Trying to create a webpage scraper. Getting MissingSchema: Invalid URL error.
here is the code I have:
import requests
from bs4 import BeautifulSoup as bs
class HrefScraper(object):
def __init__(self,url):
self.url = url
def requestUrl(self):
getpage = requests.get(self.url)
return getpage.content
def hrefParser(self):
_list = []
soup = bs(self.requestUrl())
anchors = soup.findAll('a')
for items in anchors:
href = items.get('href',None)
if 'http' in href:
if url[11:] in href and href not in _list:
_list.append(href)
else:
_list.append(href )
if '//' in href and 'http' not in href:
_list.append(self.url+href)
return _list
if __name__=='__main__':
url = 'https://www.google.com'
scraper = HrefScraper(url)
scraper.requestUrl()
scraper.hrefParser()
for i in scraper.hrefParser():
Loop=HrefScraper(i)
Loop.requestUrl()
try:
for i in Loop.hrefParser():
print i
except TypeError:
pass
The script takes all the urls from a webpage and then loops thru recursively. Atleast that is the intended affect.
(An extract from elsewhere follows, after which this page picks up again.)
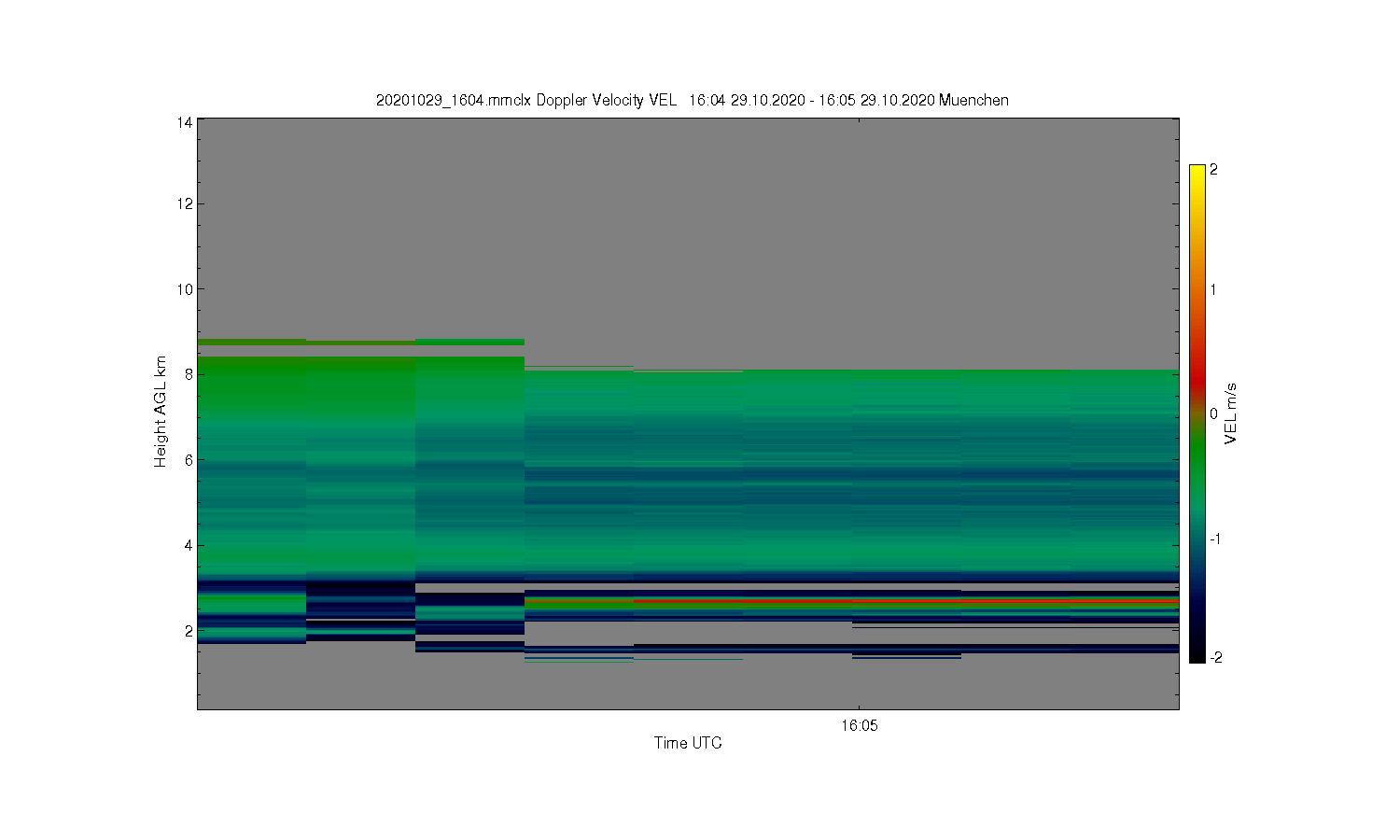Select the 'Time UTC' x-axis label

tap(688, 743)
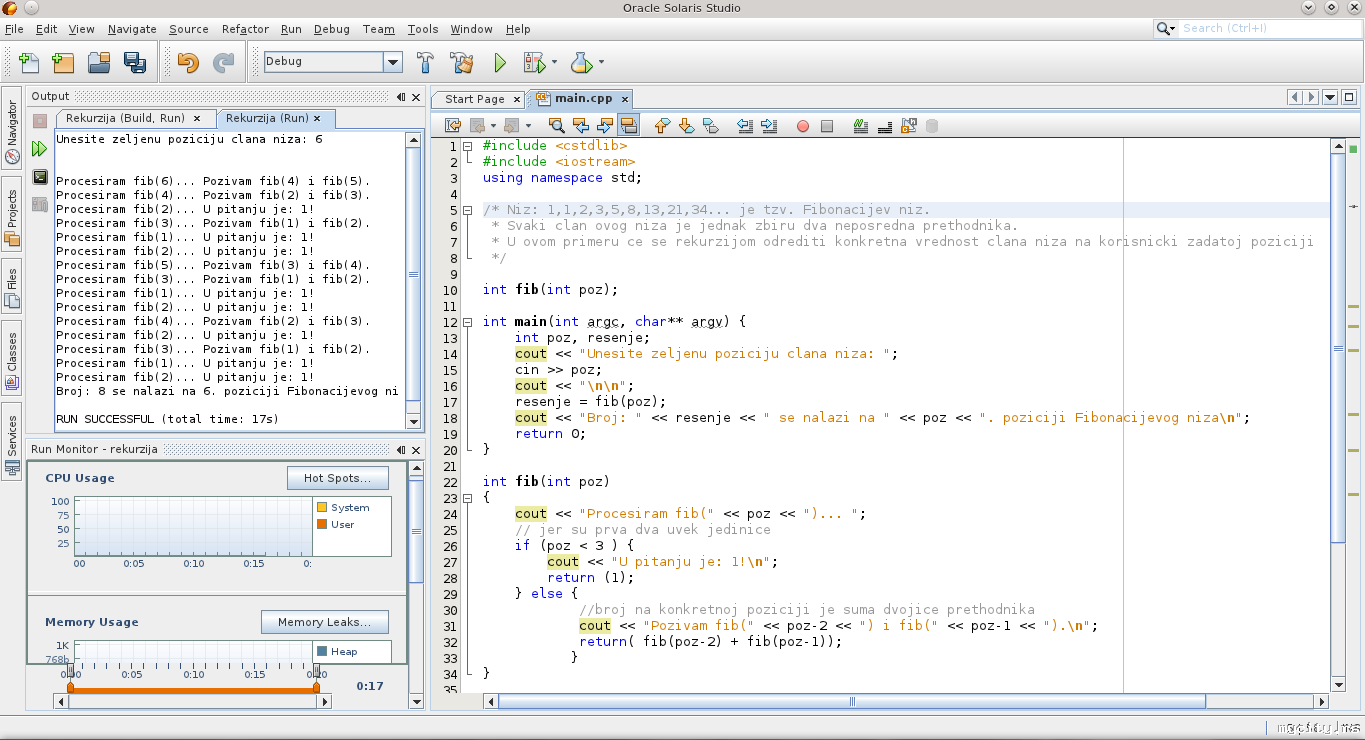Image resolution: width=1365 pixels, height=740 pixels.
Task: Start macro recording with red circle icon
Action: (802, 126)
When the script gets to a Href tag that only holds a directory without the sites address, it fails hard. I tried to create handling for it with no success. Could someone help me understand a better way to do this.
Is there a way I could:
url = request.headers['host']; request.get(url + //randomSomethingWithNoAddress)
Thanks for any and all advice :)
Edit: The Duplicate link posted above my thread isn't the answer to my question. I understand fully what OP is saying. I wrote a handler for that with "self.url + href" so no need to urljuoin.
My question is: I start off getting urls like this "http://www.example.com" I crash with urls like this "/policy" Why "/policy" and not "/press/". If you ran the script you could see what I was talking about.
Is my understanding of the script wrong? Why am I getting so many absolute paths that don't fail?